Background We report our experience of using perventricular device closure (PVDC) in treating perimembranous ventricular septal defect (pm-VSD) with emphasis on technical and morphological considerations.

Method Thirty-one pediatric patients with pm-VSD who underwent successful PVDC were enrolled in this study. The pm-VSDs were divided into three different types (type I: tunnel shape; type II: with subaortic rim < 2 mm; type III: membranous aneurysm formation). Four closure strategies were utilized, corresponding to the morphology of the pm-VSD.
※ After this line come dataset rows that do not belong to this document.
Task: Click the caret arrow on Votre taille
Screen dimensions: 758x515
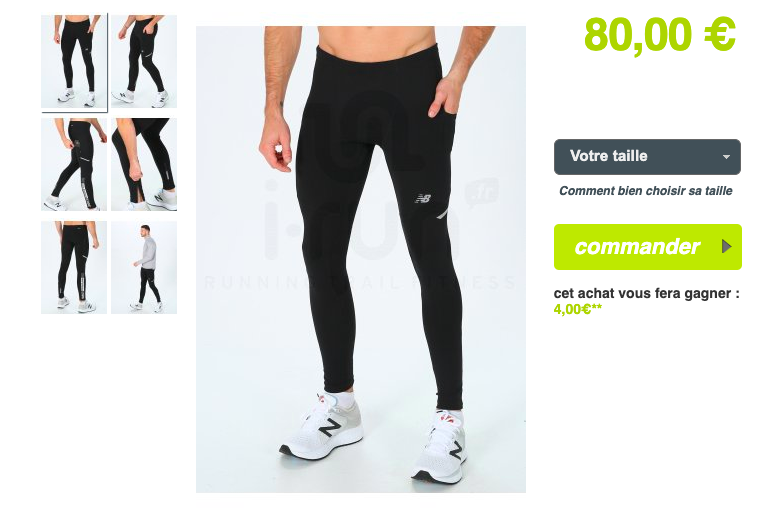Action: (726, 157)
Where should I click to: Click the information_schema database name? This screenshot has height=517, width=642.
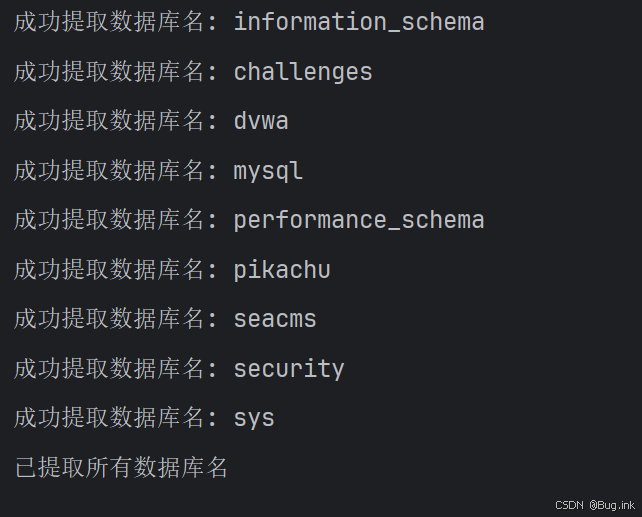(359, 22)
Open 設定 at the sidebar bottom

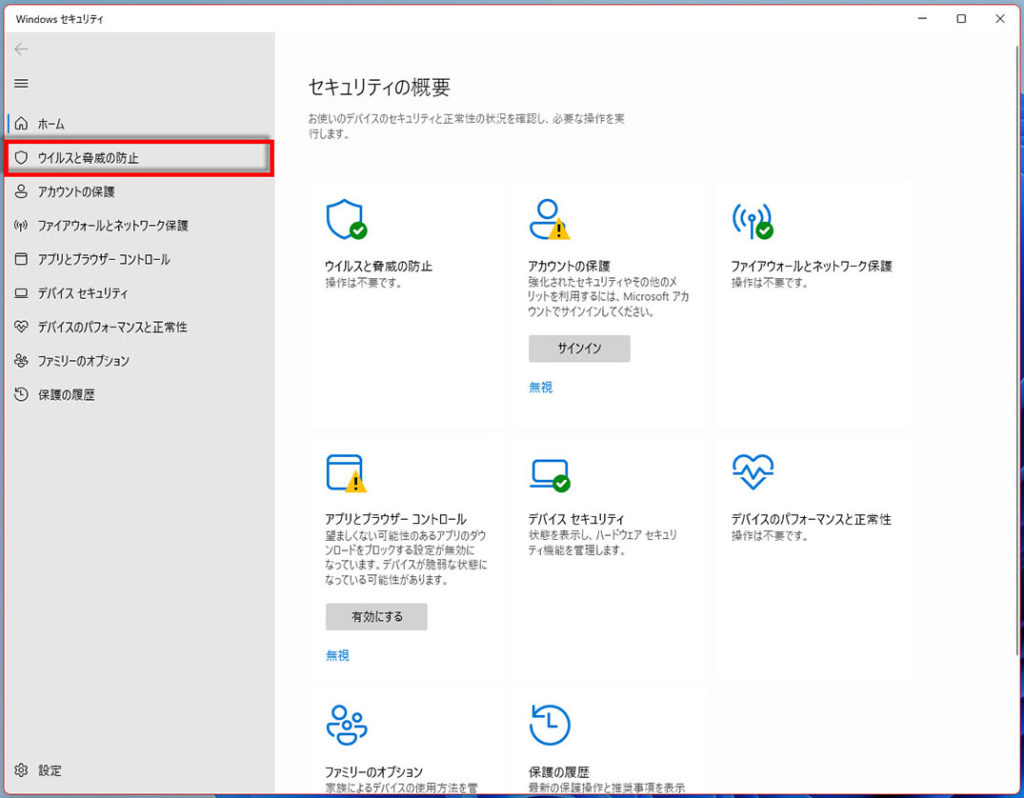49,771
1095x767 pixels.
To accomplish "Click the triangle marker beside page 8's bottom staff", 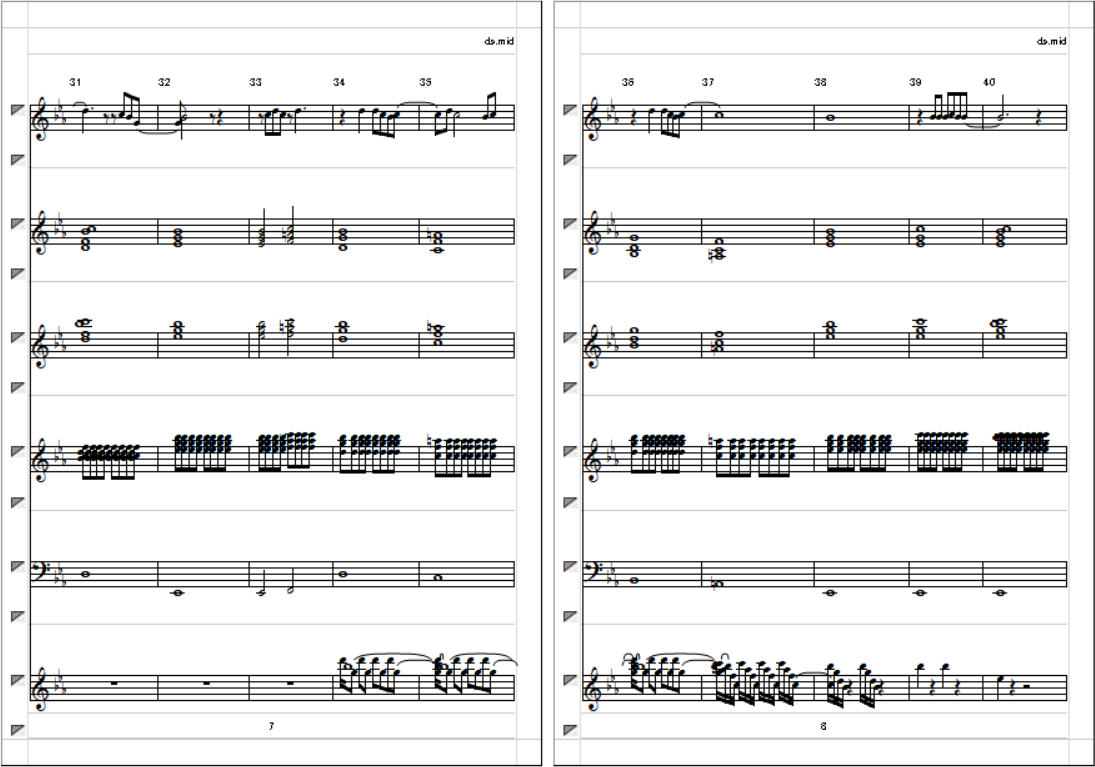I will point(571,680).
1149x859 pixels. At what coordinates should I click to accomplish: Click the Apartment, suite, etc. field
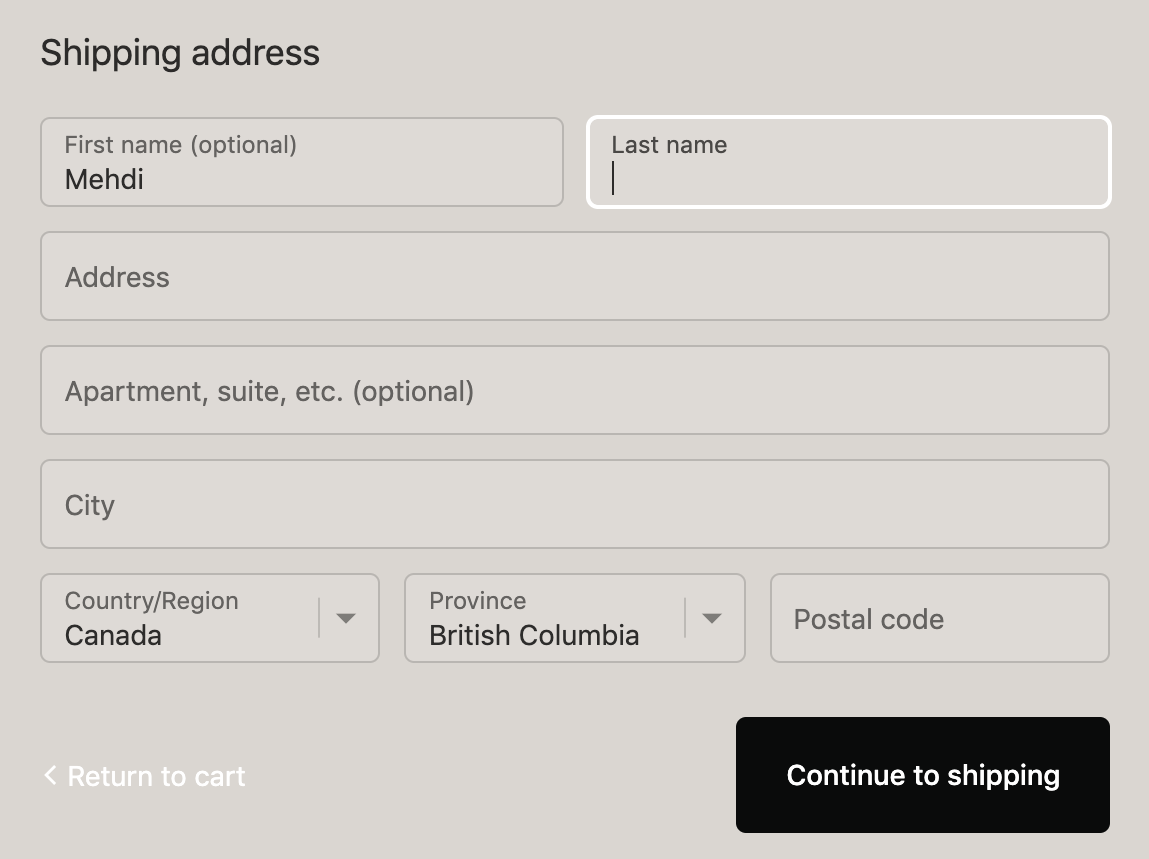tap(575, 390)
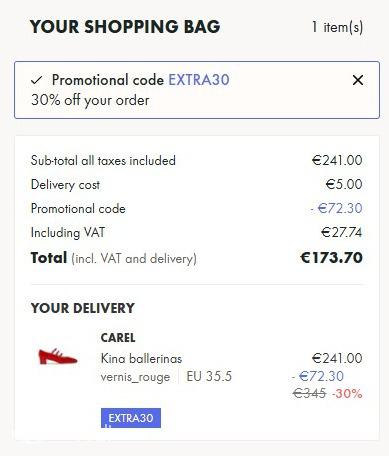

Results Mean age of the patients was 2.1 years with mean VSD diameter 5.8 mm. Seven patients had type I VSD, nine presented with type II, and 15 had type III. Twenty-two concentric and nine eccentric devices were used with mean device size 7.3 mm. Complete closure was achieved in 97% of cases during follow-up. Procedure-induced tricuspid regurgitation (TR) was noted in nine patients at discharge; four resolved. Multivariable analysis showed that the procedure-induced TR was associated with the device size (odds ratio = 5.059; 95% confidence interval = 1.431–17.880).

Conclusion Different closure strategies allow for PVDC of various types of pm-VSDs in selected pediatric patients.

Note

This article was presented at the 26th EACTS Annual Meeting, Barcelona, Spain.